Woran ich wirklich gedacht habe, war eine Mail-Diskussion, die ich dieser Tage über Aussagen von Lafontaine und Wagenknecht in einer Talk-Show hatte. Mein Gesprächspartner regte sich darüber auf, dass die Wagenknecht nicht den Kapitalismus in dieser Talk-Show infrage gestellt hat und ich war der Meinung, dass die Linke das ganz bewusst nicht macht, weil es eigentlich niemanden gibt, der eine von der Allgemeinheit akzeptierte Alternative aufzuweisen hätte. In den Augen der meisten Menschen sind die Ideologien Kommunismus und Sozialismus ja gescheitert, weil man allgemein offenbar unfähig ist, zu erkennen, dass es auf dem ganzen Planeten noch kein echtes kommunistisches oder sozialistisches System gegeben hat. Beide Systeme waren Abarten der alten Feudalsysteme, eben nur ohne Adel. Diese Rolle habe die Funktionäre übernommen. Wer die Augen aufmacht, müsste erkennen, dass wir auch derzeit keine Demokratie haben, denn die Feudalstrukturen sind in unserer Gesellschaft genau so aktiv, wie in diesen angeblich gescheiterten Systemen. Es liegt in der Natur des Menschen, dass ihm das, was er hat, nicht reicht, die eigentliche Voraussetzung für echten Kommunismus und echten Sozialismus.

Das jetzige Vorhaben der EU hingegen würde Wagenknecht, Lafontaine und der ganzen Linken die Last von den Schultern nehmen, den Kapitalismus infrage zu stellen, weil sich damit der Kapitalismus als System für jedermann verständlich selbst infrage stellt. Nicht einmal der ESM hat es vermocht, mehr als einen leisen Windhauch als Protest zu erzeugen. Wenn es aber nun vorstellbar allen an den Kragen gehen kann, die Geld oder Spareinlagen auf ihren Bankkonten haben, wird das einen Sturm entfachen und weitere Bankenpleiten sind sicherer als das Amen in der Kirche.
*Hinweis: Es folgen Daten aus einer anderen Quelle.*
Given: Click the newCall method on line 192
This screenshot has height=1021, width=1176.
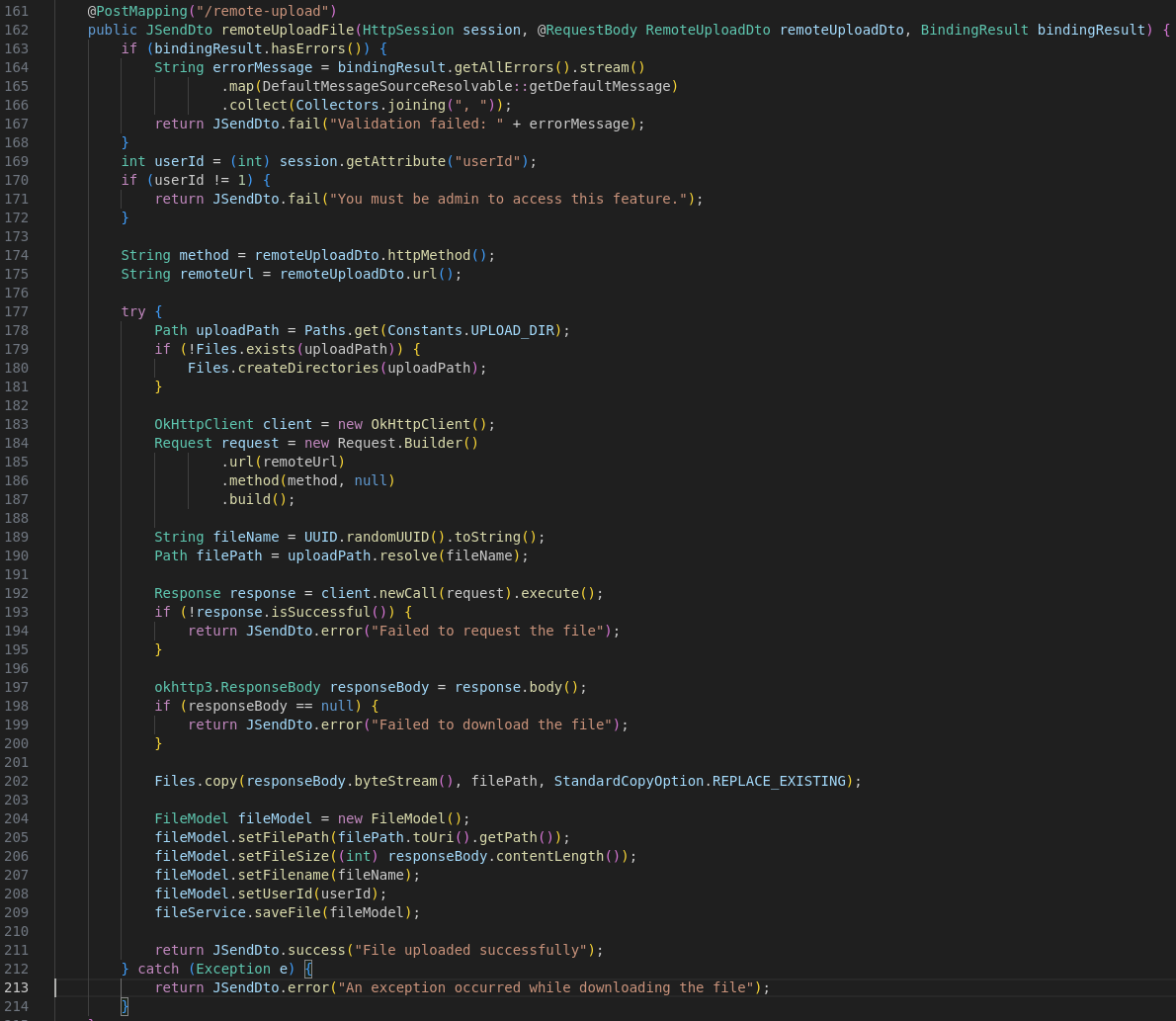Looking at the screenshot, I should pyautogui.click(x=408, y=593).
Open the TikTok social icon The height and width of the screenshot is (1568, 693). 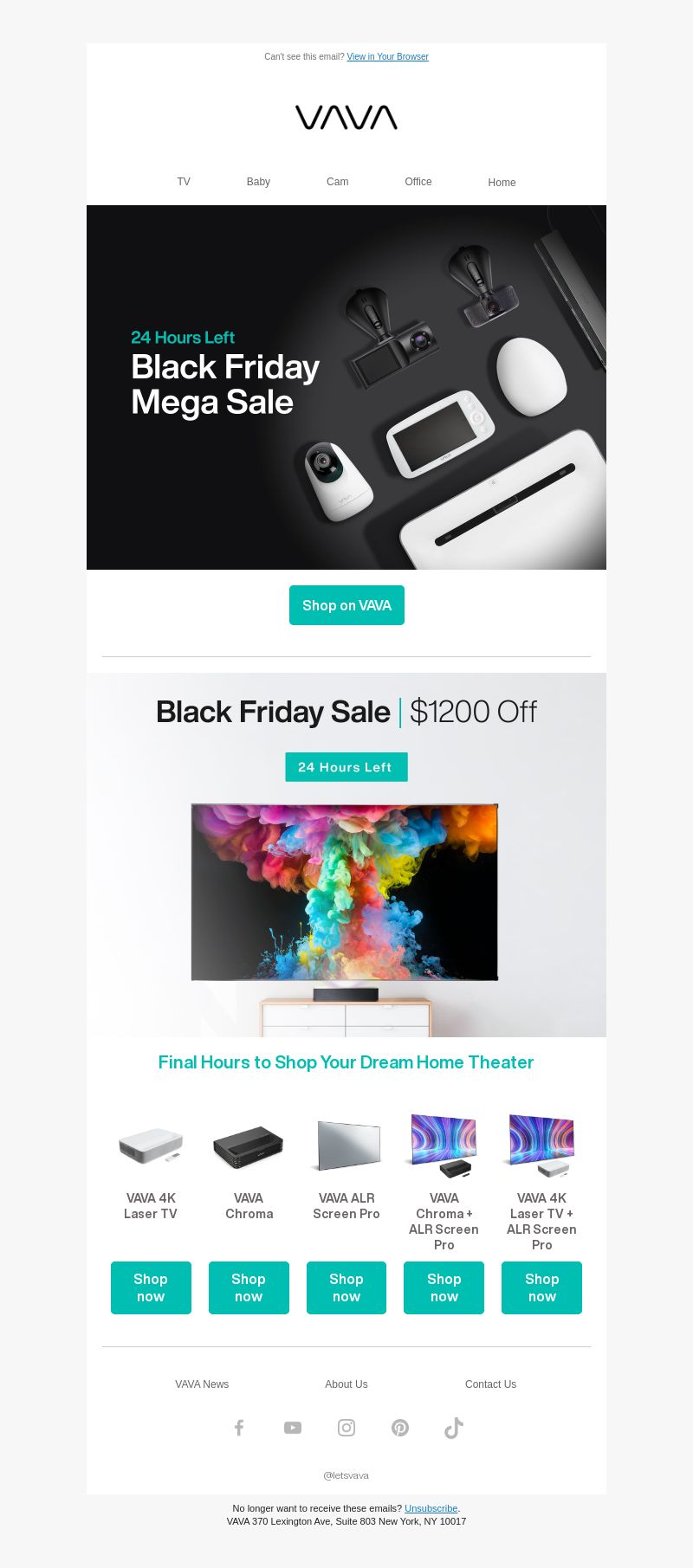coord(454,1428)
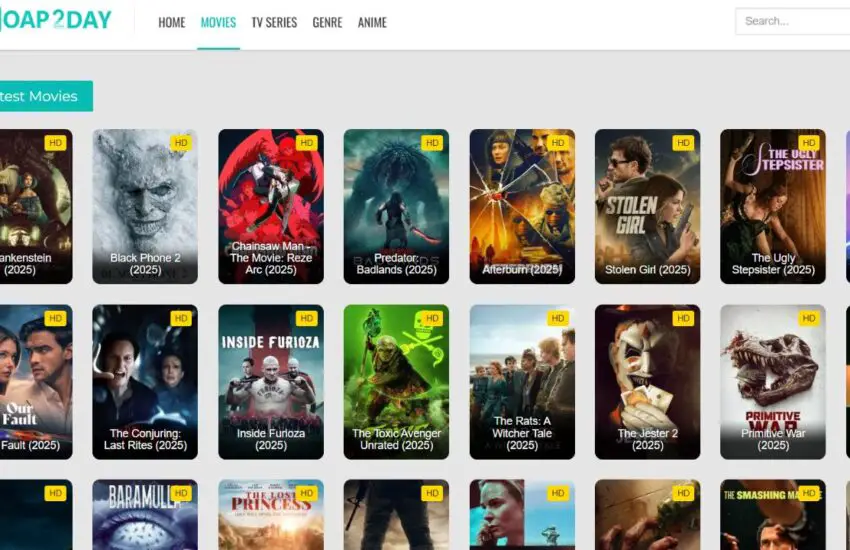The image size is (850, 550).
Task: Click HD badge on Predator: Badlands poster
Action: (432, 143)
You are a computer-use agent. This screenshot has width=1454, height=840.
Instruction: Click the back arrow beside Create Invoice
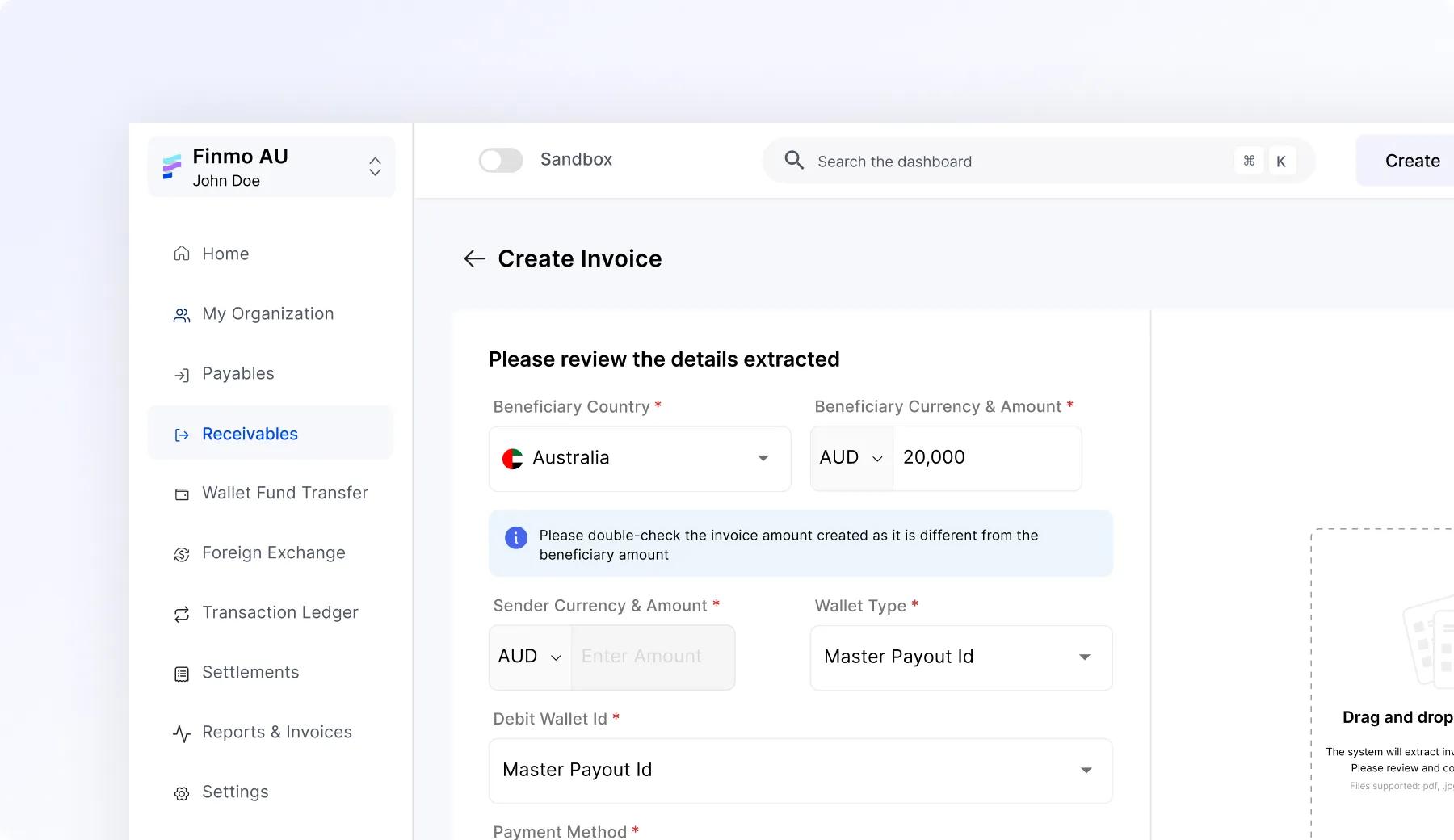click(474, 258)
Vielleicht wird dann den Anlegern endlich einmal klar, dass, egal ob Sparbuch, Aktien, Riester, Staatsanleinen und was sonst noch so im Bankgeschäft beworben wird, jede Form der Anleihe grundsätzlich ein mit Risiken behafteter Geschäftsvorgang ist. Wenn jemand z. B. ein Restaurant eröffnet und sein ganzes Geld hineinsteckt und dieses Restaurant dann nicht läuft und schließlich pleitegeht, ist auch das reingesteckte Kapital futsch. Warum glauben Kapitalanleger, ob nun Kleinsparer oder Großanleger, dass, wenn sie Ihr Geld zur Bank bringen, damit die dafür eine Rendite erwirtschaftet, dass dieser Vorgang ohne Risiken ist? Wer heute eine Riester- oder Rürup-Versicherung für das Alter abschließt, schließt ein Kapitalgeschäft ab und ob der Versicherer dann zur Zeit der Fälligkeit noch zahlungskräftig ist, weiß heute niemand. Heute weiß auch niemand, ob die für das Alter vorgesehenen Zahlbeträge bei Fälligkeit tatsächlich reichen, um der Altersarmut vorzubeugen, denn die Inflationsrate für die nächsten Jahre kann niemand vorhersagen. Und die Versicherung von Merkel, das Geld der Sparer sei sicher, erinnert mich an den Spruch von Adenauer, der, auf eine kurze Zeit zuvor getätigte Aussage antwortete: „Was interessiert mich mein Geschwätz von gestern?“ Un ist Merkel nicht eine große Anhängerin von Adenauer?

Der Kapitalismus ist von seiner ganzen Struktur her ein Risiko-System. Die Zinsgewinne der einen sind die Schulden der anderen und wenn dann die Gier zu groß wird, werden damit Krisen erzeugt und Krisen wurden schon immer vom so genannten kleinen Mann bezahlt, nie von denen, die sie verursacht haben. Und es ist ganz logisch, dass eine Bankenpleite nicht von den Großanlegern abgewickelt wird, denn die werden rechtzeitig genug gewarnt. Bleiben also nur noch die mittleren und kleinen Anleger, deren scheinbar sicheres Geschäftsmodell dann in die Hose geht. Das war schon immer so und Traditionen müssen doch erhalten bleiben, oder?